«Davisha» es un luchador exótico de la comunidad LGBTIQ+ que, fuera del cuadrilátero, también se gana la vida como abogado jurídico.
Juan Pablo Vilchis
Davisha es un luchador exótico gay que participa en funciones de lucha libre mexicana en grandes arenas, así como en pequeños mercados y espacios públicos del Valle de México, es originario de Huixquilucan, Estado de México.
Lleva 8 años en este deporte en el que denuncia haber sufrido de discriminación por ser homosexual desde el primer día en que comenzó a luchar.

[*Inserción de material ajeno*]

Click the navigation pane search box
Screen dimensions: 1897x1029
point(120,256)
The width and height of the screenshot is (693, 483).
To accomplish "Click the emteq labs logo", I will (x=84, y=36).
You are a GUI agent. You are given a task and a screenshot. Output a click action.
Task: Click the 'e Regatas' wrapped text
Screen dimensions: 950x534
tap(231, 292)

A pesar de eso, procura hacerles frente a sus compañeros y público que le imparten insultos homofóbicos, respondiéndoles con buen espectáculo arriba del cuadrilátero.
¿Luchador exótico?
Sí. Según el Museo del Objeto los luchadores exóticos son “personajes que a través del espectáculo rompen con lo establecido”, con las nociones sobre lo masculino.
Pero no todos los gladiadores exóticos son homosexuales, como Davisha, y, a diferencia de las luchadoras transexuales, ellos no luchan contra mujeres, solo se enfrentan a sus compañeros varones.

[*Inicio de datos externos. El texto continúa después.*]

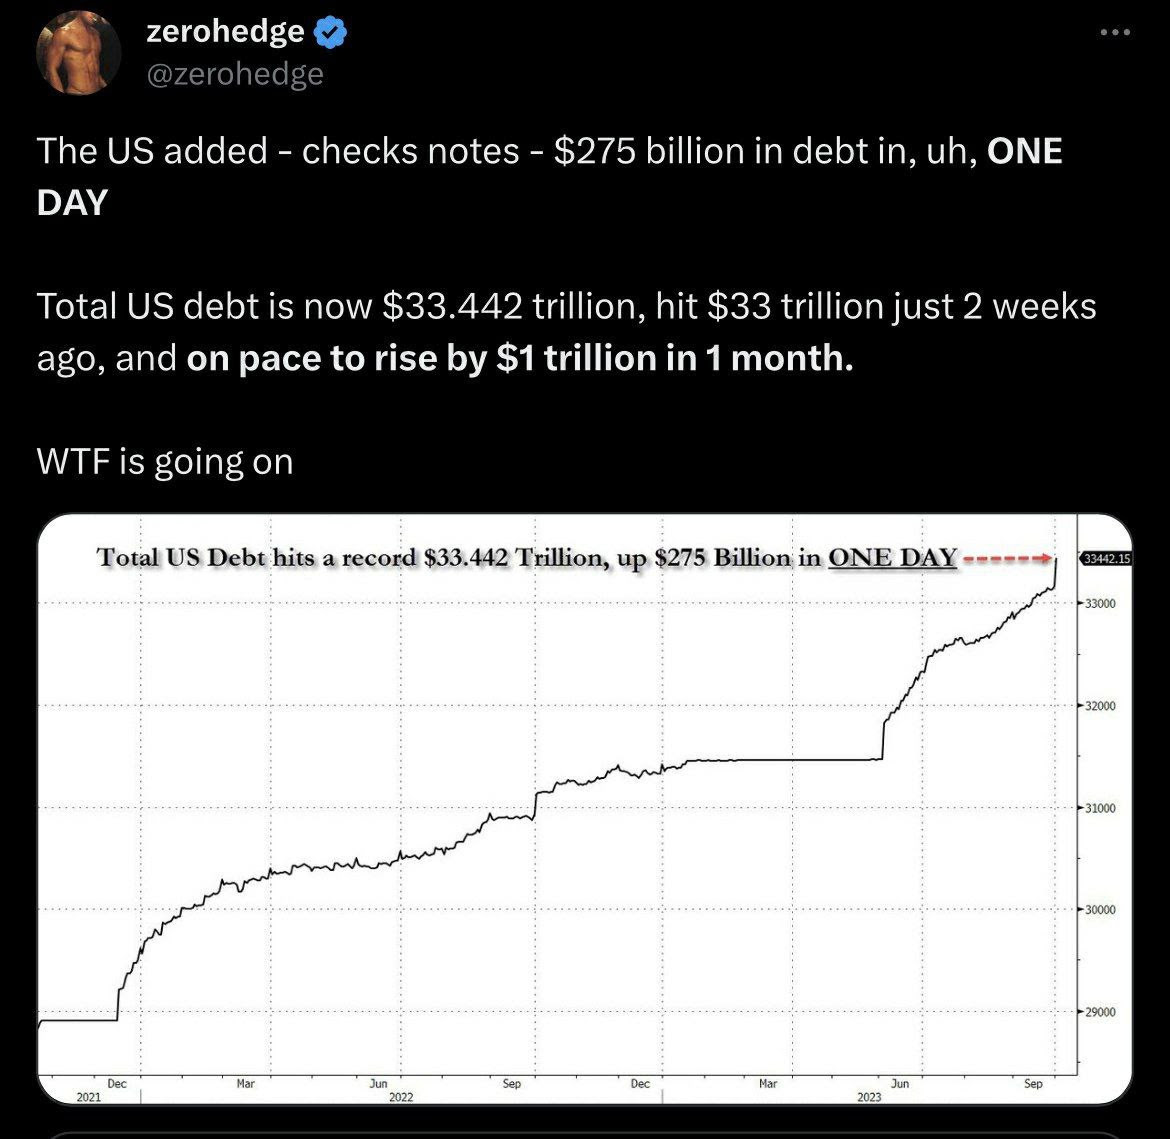This screenshot has width=1170, height=1139.
Task: Click the zerohedge display name
Action: 225,32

El pancracio mexicano ¿un deporte homofóbico?
Davisha nos narra cómo llegó al mundo del pancracio mexicano el cual, para él, sigue siendo un deporte lleno de discriminación y homofobia.
«Yo entré al deporte luchístico nada más por hacer ejercicio, como yo digo: fue un error haber entrado. Pero poco a poco me fue llamando la atención. Los compañeros me fueron inculcando el amor al deporte y desde ahí me empezó a gustar la lucha libre, a pesar de que ha sido un mundo en el que siempre he vivido discriminación desde los vestidores del entrenamiento».
«Actualmente sigo siendo discriminado por parte de algunos compañeros. Hay muchos que son muy machistas y homofóbicos»
De acuerdo al Instituto Nacional de Estadística y Geografía (INEGI), 1 de cada 20 mexicanos se identifican como miembros de la comunidad LGBTIQ+, y el 28.1 % de esa población ha sufrido situaciones de rechazo social y trato desigual en el trabajo.
En esta ocasión, “el exótico del barrio bravo” —como se hace llamar— se presentó en un espectáculo gratuito que formó parte de las celebraciones del 50 aniversario del Mercado Andrés Molina de Los Reyes la Paz, municipio del Estado de México.
Fue recibido entre insultos homofóbicos y machistas por parte del público, y aunque para él ya es algo habitual y hasta motivador, admite que en sus inicios se llegó a desconcentrar porque era algo que le bajaba la autoestima.
«Al inicio me desconcentraba porque realmente me bajaba la autoestima, pero con el paso del tiempo lo he trabajado y, ahora, para mí es como una inspiración, al contrario, me hacen desenvolverme y me motivan más para dar un mejor espectáculo».
Pero Davisha no solo se gana la vida en el cuadrilátero, estudió la licenciatura en Derecho, lo que le permite trabajar como abogado jurídico de conciliaciones bancarias.
«Después de la lucha libre, tengo mi carrera y soy abogada jurídica de conciliaciones de sucursales financieras. Trabajo para un banco».
Y para toda la gente de la comunidad LGBTIQ+ que quiere incursionar en la lucha libre en México, Davisha les manda un mensaje:
«Luchen por sus sueños, que nadie se los opaque, que nadie les baje el brillo. Si bien es un mundo lleno de machistas y homofobia, en lo personal, a mí me ayudó esa discriminación para decir ‘yo sí puedo’, ‘yo sí quiero’ y ‘yo sé dónde quiero llegar’. Entonces, luchen por lo que realmente quieren».